“It is not the critic who counts, nor the man who points out how the strong man stumbled, or where the doer of deeds could have done them better. The credit belongs to the man who is actually in the arena; whose face is marred by dust and sweat and blood; who strives valiantly; who errs and comes short again and again; who knows the great enthusiasms, the great devotions, and spends himself in a worthy cause; Who, at the best, knows in the end the triumph of high achievement; and who, at the worst, at least fails while daring greatly, so that his place shall never be with those cold and timid souls who know neither victory nor defeat.”
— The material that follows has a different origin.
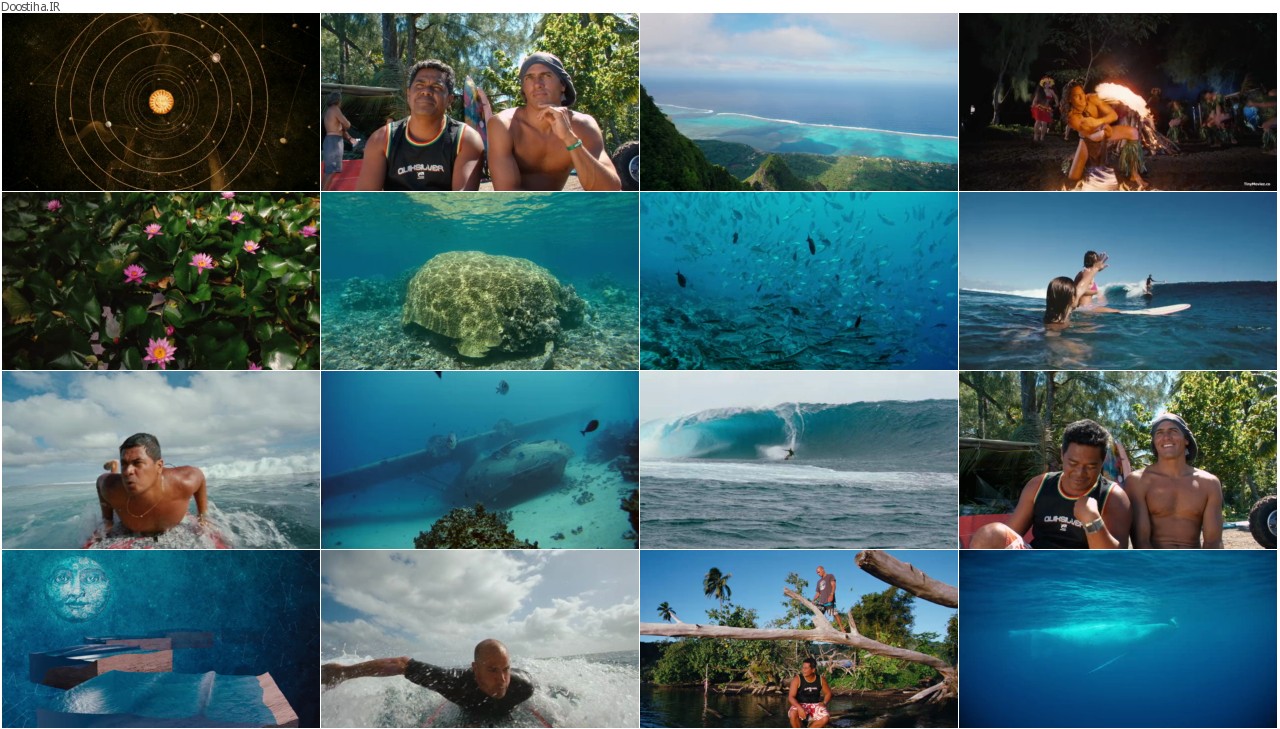
Task: Select the bald surfer paddling thumbnail
Action: point(480,639)
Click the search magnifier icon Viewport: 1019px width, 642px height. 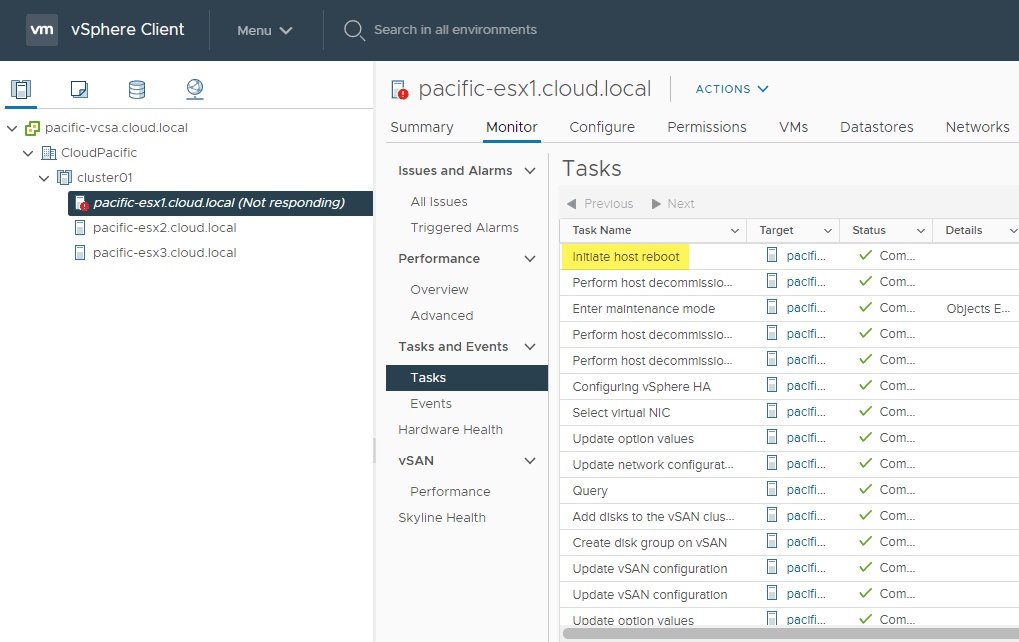tap(354, 30)
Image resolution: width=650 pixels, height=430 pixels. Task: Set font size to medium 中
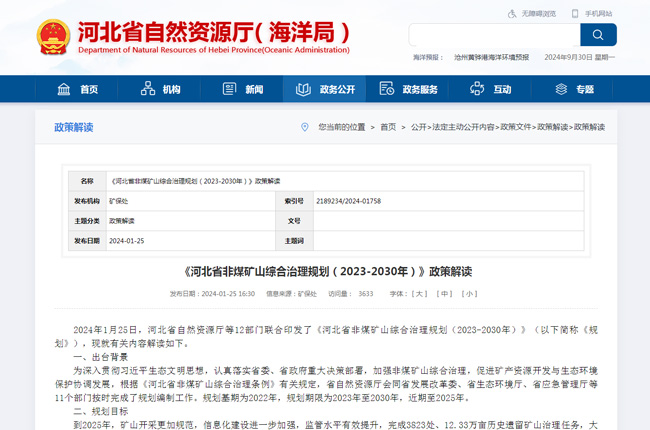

President Theodore Roosevelt
Speech at the Sorbonne
April 23, 1910
It’s really no contest when someone asks me about my favorite quote. I found this one about 6 years ago just when I needed it – when I needed a fresh perspective on my “bias towards action.” It’s called Roosevelt’s Man in the Arena.
Sticking your neck out isn’t always easy – especially when it’s tinted with a lot of grey. Arrows can fly. Second guessing can abound.
Consequently, my friend fear can sometimes convince me that the prospect of being wrong, or suffering negative critique, can justify prolonged indecision.
But then there’s Teddy.
He frames his argument towards action perfectly by not only venerating “the triumph of high achievement” but bestowing nobility on failure, leaving the option of doing nothing (literally) out in the cold.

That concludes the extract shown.